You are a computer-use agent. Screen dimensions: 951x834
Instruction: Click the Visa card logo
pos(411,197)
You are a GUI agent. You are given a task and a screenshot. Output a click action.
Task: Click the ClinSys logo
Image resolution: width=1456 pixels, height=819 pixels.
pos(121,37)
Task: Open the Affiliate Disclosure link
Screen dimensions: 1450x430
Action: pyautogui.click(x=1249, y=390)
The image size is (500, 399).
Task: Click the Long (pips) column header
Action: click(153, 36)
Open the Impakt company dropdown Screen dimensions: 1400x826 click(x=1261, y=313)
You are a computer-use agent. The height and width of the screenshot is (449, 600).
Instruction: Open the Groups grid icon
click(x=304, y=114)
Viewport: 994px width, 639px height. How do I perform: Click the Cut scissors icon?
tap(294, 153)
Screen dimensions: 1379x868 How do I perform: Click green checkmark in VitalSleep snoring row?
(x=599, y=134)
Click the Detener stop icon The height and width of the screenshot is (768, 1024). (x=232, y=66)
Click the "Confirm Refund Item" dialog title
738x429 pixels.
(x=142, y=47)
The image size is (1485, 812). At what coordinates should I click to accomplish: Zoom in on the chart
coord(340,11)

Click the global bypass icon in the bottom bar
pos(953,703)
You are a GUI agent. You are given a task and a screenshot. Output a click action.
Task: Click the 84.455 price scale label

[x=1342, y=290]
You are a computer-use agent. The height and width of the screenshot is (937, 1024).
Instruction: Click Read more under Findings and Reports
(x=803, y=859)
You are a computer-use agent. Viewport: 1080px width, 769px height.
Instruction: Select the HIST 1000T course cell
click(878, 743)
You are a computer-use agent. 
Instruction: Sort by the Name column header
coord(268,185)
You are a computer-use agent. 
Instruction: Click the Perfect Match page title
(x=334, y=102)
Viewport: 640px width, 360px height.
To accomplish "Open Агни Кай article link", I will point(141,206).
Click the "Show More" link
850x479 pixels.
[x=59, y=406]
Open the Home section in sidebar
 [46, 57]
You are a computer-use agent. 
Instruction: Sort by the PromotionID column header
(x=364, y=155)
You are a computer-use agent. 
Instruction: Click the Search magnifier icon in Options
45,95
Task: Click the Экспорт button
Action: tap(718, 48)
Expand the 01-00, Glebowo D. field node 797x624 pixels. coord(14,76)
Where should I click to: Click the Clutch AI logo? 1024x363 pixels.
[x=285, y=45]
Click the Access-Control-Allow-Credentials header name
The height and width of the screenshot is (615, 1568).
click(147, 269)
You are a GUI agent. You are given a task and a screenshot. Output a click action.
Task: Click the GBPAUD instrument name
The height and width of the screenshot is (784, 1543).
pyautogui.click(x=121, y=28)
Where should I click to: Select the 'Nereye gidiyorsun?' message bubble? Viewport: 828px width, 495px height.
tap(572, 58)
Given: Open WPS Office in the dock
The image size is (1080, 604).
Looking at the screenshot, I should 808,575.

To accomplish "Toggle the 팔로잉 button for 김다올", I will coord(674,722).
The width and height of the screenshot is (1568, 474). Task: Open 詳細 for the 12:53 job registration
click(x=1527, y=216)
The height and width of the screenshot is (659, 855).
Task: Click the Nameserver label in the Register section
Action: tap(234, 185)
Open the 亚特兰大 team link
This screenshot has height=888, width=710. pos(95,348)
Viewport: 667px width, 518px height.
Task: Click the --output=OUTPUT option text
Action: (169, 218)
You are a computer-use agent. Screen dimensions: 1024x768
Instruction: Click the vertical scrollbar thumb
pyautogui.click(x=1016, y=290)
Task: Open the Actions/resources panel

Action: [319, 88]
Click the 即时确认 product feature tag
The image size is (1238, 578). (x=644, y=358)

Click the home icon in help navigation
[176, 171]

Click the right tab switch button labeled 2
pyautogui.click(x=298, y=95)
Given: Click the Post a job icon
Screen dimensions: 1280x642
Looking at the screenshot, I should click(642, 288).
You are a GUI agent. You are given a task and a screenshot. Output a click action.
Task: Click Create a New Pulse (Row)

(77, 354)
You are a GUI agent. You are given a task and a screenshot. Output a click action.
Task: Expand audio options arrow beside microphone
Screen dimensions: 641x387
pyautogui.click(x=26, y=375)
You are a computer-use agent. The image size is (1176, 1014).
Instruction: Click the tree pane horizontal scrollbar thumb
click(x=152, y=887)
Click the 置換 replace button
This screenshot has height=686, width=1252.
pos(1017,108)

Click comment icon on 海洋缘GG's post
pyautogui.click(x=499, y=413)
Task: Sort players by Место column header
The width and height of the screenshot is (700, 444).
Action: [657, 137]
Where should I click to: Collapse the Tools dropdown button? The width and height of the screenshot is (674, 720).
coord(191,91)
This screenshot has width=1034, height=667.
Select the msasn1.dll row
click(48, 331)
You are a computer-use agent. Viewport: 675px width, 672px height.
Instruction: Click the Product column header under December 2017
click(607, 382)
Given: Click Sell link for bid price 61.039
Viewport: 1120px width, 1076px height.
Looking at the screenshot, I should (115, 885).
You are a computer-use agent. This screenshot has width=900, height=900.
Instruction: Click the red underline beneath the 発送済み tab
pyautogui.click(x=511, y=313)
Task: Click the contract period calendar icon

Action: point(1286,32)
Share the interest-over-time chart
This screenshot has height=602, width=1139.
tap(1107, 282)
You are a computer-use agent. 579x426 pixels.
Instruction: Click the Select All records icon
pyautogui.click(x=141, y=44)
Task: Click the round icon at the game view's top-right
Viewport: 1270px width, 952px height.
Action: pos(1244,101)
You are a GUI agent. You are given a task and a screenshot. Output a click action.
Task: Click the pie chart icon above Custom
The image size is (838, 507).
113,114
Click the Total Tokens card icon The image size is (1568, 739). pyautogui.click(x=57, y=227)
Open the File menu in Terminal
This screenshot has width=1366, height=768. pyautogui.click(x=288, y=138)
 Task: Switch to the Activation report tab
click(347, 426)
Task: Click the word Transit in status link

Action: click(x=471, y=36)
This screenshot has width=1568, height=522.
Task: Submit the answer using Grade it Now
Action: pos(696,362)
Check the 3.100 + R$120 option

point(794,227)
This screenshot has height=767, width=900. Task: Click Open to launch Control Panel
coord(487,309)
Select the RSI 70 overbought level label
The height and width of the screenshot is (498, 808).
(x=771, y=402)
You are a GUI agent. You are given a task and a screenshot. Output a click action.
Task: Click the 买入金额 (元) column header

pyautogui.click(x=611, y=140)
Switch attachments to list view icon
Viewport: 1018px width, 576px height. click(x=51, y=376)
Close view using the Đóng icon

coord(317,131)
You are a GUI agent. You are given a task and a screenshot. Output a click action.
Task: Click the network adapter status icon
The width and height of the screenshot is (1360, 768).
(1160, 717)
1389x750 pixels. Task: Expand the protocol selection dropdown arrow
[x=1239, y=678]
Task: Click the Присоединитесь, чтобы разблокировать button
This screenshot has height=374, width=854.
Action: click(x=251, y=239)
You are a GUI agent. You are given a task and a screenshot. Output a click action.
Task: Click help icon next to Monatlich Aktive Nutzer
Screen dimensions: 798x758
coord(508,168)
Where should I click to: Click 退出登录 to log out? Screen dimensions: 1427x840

★ ★ ★ ★ ★

■ WHAT YOU NEED TO DO
Would you copy all lines in the records where the string "will" appears?

■ RESPONSE FOR THIS EXERCISE
To accomplish "Open Агни Кай article link", I will point(141,206).
To accomplish "Toggle the 팔로잉 button for 김다올", I will coord(674,722).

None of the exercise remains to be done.